## What is required
After locating the line with "Task: Click the purple", set down that line and all the lines that follow it, unchanged, to the end of the records; omit the pictures.

[Data for this exercise]

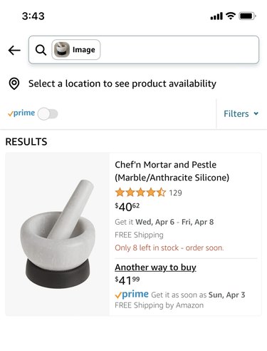
Task: Open the 129 reviews count
Action: [x=175, y=193]

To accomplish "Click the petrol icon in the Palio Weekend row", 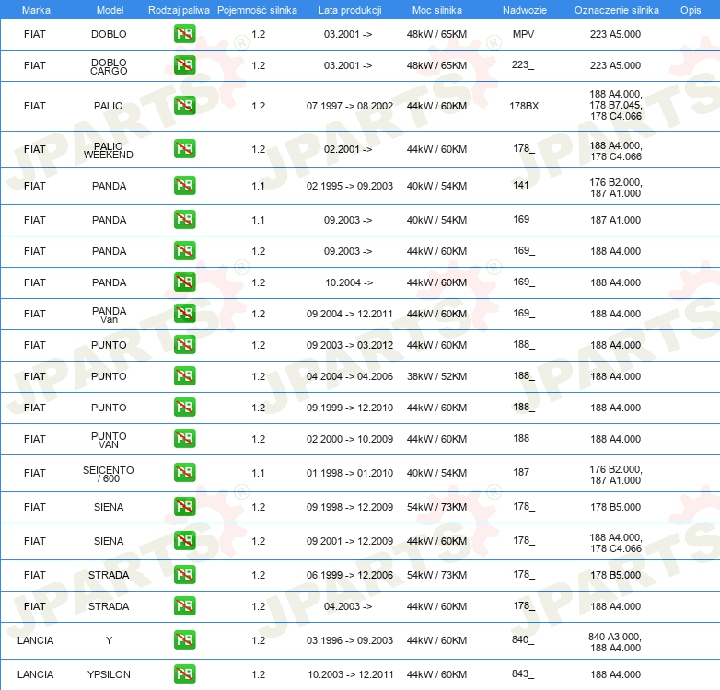I will (184, 149).
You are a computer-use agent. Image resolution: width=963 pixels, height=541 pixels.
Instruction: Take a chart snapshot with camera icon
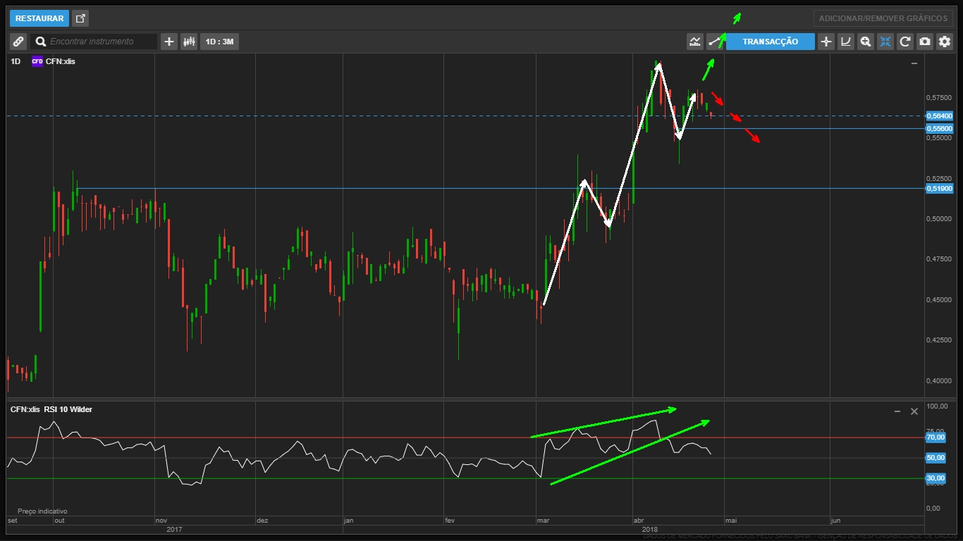[925, 42]
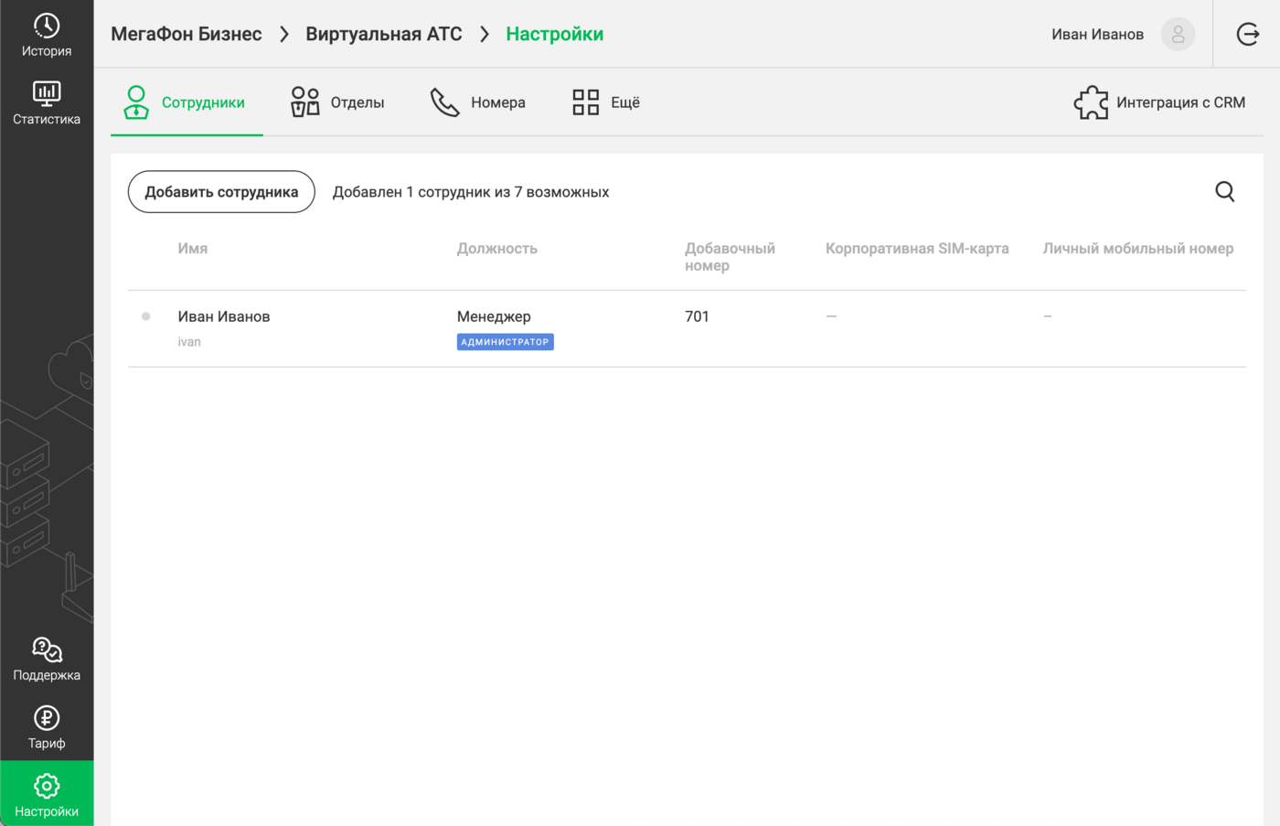
Task: Click extension number 701
Action: (697, 316)
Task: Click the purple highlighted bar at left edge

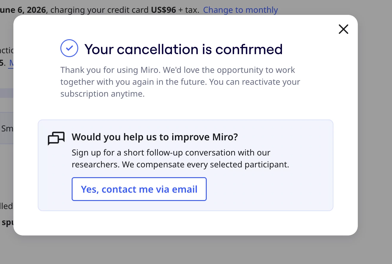Action: 7,93
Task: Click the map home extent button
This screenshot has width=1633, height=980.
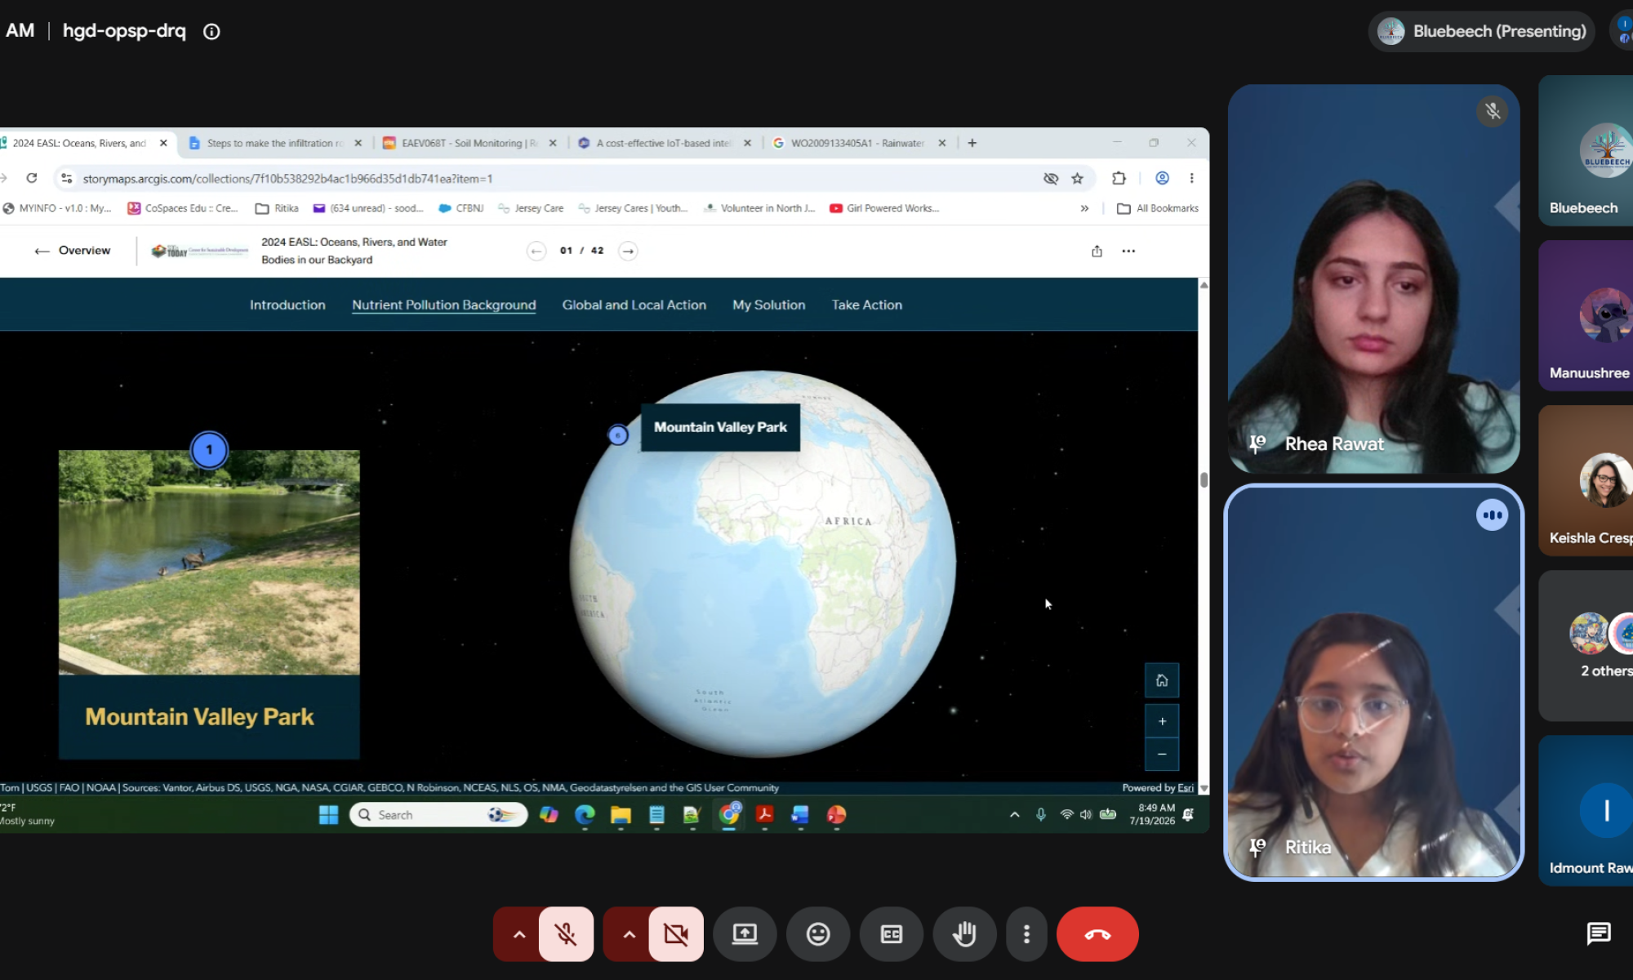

[/Data for this exercise]

## Answer space
Task: Click the purple highlighted bar at left edge

Action: 7,93
Task: Click the map home extent button
This screenshot has width=1633, height=980.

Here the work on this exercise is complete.